◆ EXERCISE DESCRIPTION
Rewrite the data from the line that contains "At what (x,y)" through the line that contains "center [716, 445].", inclusive, changing "stat-value" to "metric-value" and leaving everything else unchanged; return only those lines.

◆ DATA FOR THIS TASK

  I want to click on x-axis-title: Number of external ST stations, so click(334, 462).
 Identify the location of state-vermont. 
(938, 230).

==

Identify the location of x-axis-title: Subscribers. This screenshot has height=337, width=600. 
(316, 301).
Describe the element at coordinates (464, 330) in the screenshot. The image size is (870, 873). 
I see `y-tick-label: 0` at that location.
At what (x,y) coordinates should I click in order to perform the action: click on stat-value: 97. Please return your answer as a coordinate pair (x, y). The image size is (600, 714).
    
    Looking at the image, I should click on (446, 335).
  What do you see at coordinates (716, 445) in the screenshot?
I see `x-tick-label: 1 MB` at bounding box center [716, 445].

---

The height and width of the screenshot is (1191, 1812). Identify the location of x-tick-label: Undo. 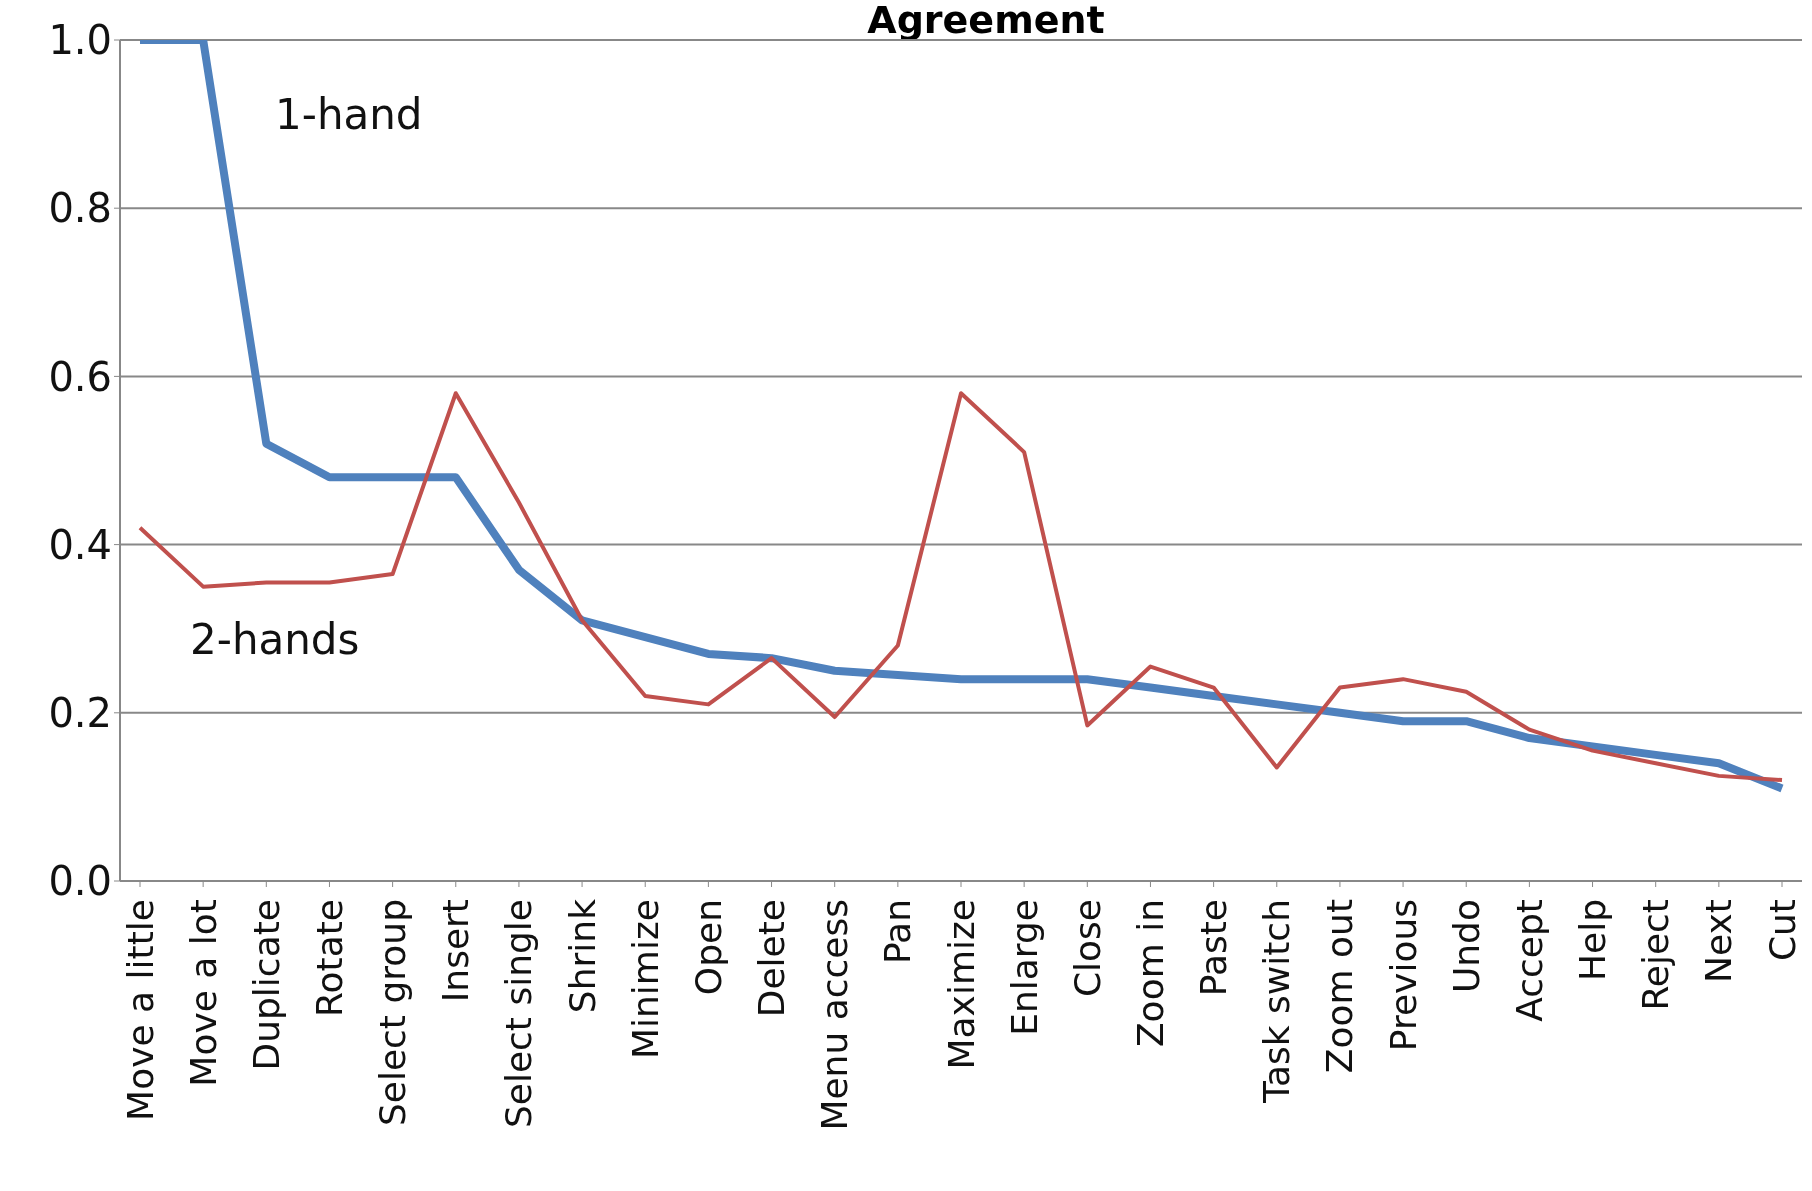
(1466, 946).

◆ RESPONSE
At what (x,y) coordinates should I click in order to perform the action: click on metric-value: 97. Please return your answer as a coordinate pair (x, y). The image size is (600, 714).
    
    Looking at the image, I should click on (446, 335).
  What do you see at coordinates (716, 445) in the screenshot?
I see `x-tick-label: 1 MB` at bounding box center [716, 445].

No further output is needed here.